Alex McLeish is a dead ringer for CSI Miami’s David Caruso (or a gecko that has been freshly dipped in orange juice). In today’s post-match press conference, McLeish apparently referenced Tottenham’s ‘missing girls’ which briefly sparked a nationwide manhunt only for authorities to belatedly discover that the incomprehensible Scot was talking about Spurs’ profligacy in front of goal.
The misunderstandings continued apace. After rookie left-back Danny Rose scythed down occasional father-beater Alan Hutton and was red-carded on 50 joy-free minutes, he suffered a torrent of inexplicable online abuse.

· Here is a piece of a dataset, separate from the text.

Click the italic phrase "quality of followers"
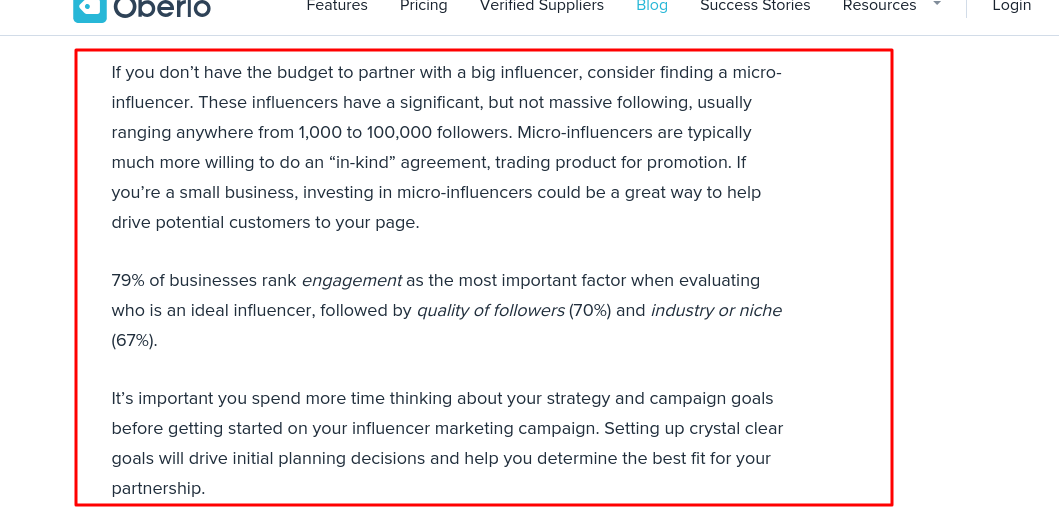 point(490,311)
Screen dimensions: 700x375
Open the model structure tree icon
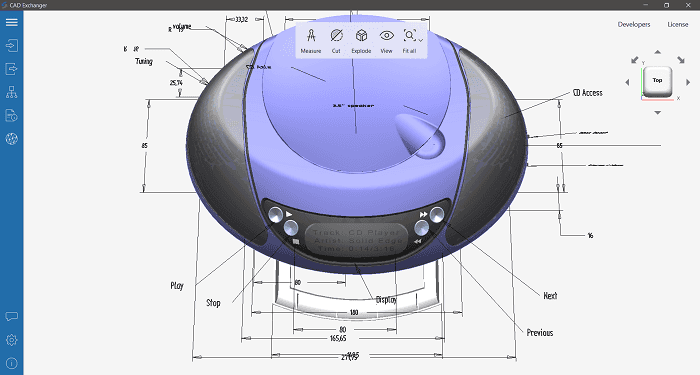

In defiant riposte, one wag quipped and flipped a famous Sun headline ‘Danny Rose ate my hamster’ which after a couple of edited retweets was rapidly transformed into ‘Danny Rose mates with Abu Hamza’. The Daily Mail went apeshit.
So is Danny Rose a shoebomber-in-waiting? Are Harry Redknapp and Kevin Bond ‘an item’? Is that long drive from Sandbanks one big uncomfortable lie? Are Tottenham, as a club, finished and out dead on their feet? No.
Everyone hoped (and prayed to any deity bored enough to listen) that Spurs would short circuit the over-defensive stagnation that has punctuated Villa’s season (more draws than an incontinent pensioner). But it didn’t happen. Force majeure maybe. A deflected Villa goal, one rash tackle and more missed shots than a drunken cheerleader were unfortunately timed, at best.
Maybe Harry Redknapp should have played more strikers. Maybe Daniel Levy should have signed them. But we bite the bullet or the pillow and move on because next Sunday against Fulham a win guarantees fourth place and offers a pretty decent shot of securing third if a weakening Arsenal falter at The Hawthorns.
We demand our players should not give up under pressure and neither should we. Get behind the team and roar them over the finishing line.